For just that moment, I’m grateful for Tennet’s stalwart presence beside me, because the key emotion rolling from Lord Daggar isn’t disgust or rejection, both of which I expect. It’s fear.

Daggar turns back to his riders. “Escort the others,” he orders as they bring the horses forward.

They all step back to allow us to mount on our own.

Tennet practically throws me up on my steed like a sack of flour, securing my feet in the stirrups with quick, fierce movements.

He’s furious, I realize with some surprise.

It seems an odd reaction, but if he’s angry at me, he’ll have to get in line.

Still, I can’t help but contrast the very different reactions of the men who surround me. Daggar might hate women like me, but Fortiss wields me like a weapon. And Tennet… Tennet acts like I’m a storm he’s already survived once. And maybe wouldn’t mind being struck by again.
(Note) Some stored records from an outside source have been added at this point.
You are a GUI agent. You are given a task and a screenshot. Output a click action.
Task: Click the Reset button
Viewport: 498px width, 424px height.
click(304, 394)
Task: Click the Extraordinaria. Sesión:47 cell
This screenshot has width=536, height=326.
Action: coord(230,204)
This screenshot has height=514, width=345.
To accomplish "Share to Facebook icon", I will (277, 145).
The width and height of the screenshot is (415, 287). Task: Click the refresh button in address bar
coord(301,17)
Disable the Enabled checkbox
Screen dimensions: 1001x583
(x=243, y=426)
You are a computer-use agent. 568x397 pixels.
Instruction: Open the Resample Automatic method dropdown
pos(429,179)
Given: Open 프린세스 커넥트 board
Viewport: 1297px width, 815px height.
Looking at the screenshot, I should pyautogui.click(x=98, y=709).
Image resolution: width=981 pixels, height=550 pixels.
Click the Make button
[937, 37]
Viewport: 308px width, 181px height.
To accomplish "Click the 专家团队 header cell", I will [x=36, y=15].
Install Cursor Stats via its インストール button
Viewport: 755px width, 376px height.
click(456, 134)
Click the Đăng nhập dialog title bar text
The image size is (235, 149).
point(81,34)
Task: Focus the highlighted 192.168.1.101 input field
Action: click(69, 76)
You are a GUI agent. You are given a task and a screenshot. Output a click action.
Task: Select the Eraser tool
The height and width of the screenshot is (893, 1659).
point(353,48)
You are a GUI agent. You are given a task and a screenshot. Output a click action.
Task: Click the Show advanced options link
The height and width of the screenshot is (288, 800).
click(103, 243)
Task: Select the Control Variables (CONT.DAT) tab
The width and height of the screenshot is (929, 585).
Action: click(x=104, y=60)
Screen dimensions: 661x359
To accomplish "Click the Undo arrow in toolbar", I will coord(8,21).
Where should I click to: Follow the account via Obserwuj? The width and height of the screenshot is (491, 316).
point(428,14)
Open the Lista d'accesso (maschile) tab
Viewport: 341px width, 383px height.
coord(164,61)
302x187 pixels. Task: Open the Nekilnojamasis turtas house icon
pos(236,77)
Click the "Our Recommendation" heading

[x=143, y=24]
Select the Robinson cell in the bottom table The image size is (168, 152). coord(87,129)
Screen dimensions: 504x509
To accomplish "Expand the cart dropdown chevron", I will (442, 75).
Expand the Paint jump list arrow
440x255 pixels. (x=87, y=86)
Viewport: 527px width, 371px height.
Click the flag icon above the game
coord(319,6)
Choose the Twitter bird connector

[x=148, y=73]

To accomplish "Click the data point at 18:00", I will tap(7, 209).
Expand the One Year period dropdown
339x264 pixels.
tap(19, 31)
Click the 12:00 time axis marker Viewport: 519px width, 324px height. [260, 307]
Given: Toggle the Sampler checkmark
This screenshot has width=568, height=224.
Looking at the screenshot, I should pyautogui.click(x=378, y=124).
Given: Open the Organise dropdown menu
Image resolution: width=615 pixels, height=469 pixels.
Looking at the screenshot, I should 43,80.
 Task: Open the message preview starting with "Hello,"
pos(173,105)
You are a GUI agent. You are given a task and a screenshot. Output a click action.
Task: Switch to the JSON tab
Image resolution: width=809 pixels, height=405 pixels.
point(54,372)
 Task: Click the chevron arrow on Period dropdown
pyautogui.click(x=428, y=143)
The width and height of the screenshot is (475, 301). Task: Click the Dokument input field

“Lord Protector Fortiss, we’ll start our discussions in private,” Daggar says, interrupting my rabbiting thoughts. “Your company can join us— Miriam ?”

He breaks off as he glances back to our small group and sees the councilor for the first time with her hood thrown back, mounted on a horse.

Because I’m staring at him with such focus, I can track not only the change in his voice but the flash of recognition in his face.

I glance back to Miriam, and she’s staring at him with an expression of such studied neutrality that I would laugh if the moment wasn’t suddenly so fraught.

“Lord Daggar,” she replies, her words containing just enough deference to take the sting out of them, but not so much as to convey any warmth at her homecoming. “Well met.”

Daggar shakes himself forcibly, then turns back to Fortiss. “You brought a councilor with you, carried by Divhs through the Blessed Plane?”

I grimace, imagining Daggar’s reaction when he learns that Miriam has been banded.

Fortiss doesn’t respond at first, taking his time mounting his own horse.

His cape is thrown back to reveal his black and gold tunic, and he looks every inch the lord protector as he wheels his horse around to face Daggar again.

“There’s much we both need to learn, Lord Daggar. We should get to it, if you’re ready.”

Daggar gestures expansively with his hand for Fortiss to begin, then urges his own horse forward until it’s even with Fortiss’s mount.

The two of them head out toward the Eighth House, first at a trot, then at a canter, then at a full gallop, their cloaks flowing back from them to announce the splendor of their respective houses to any who might be looking.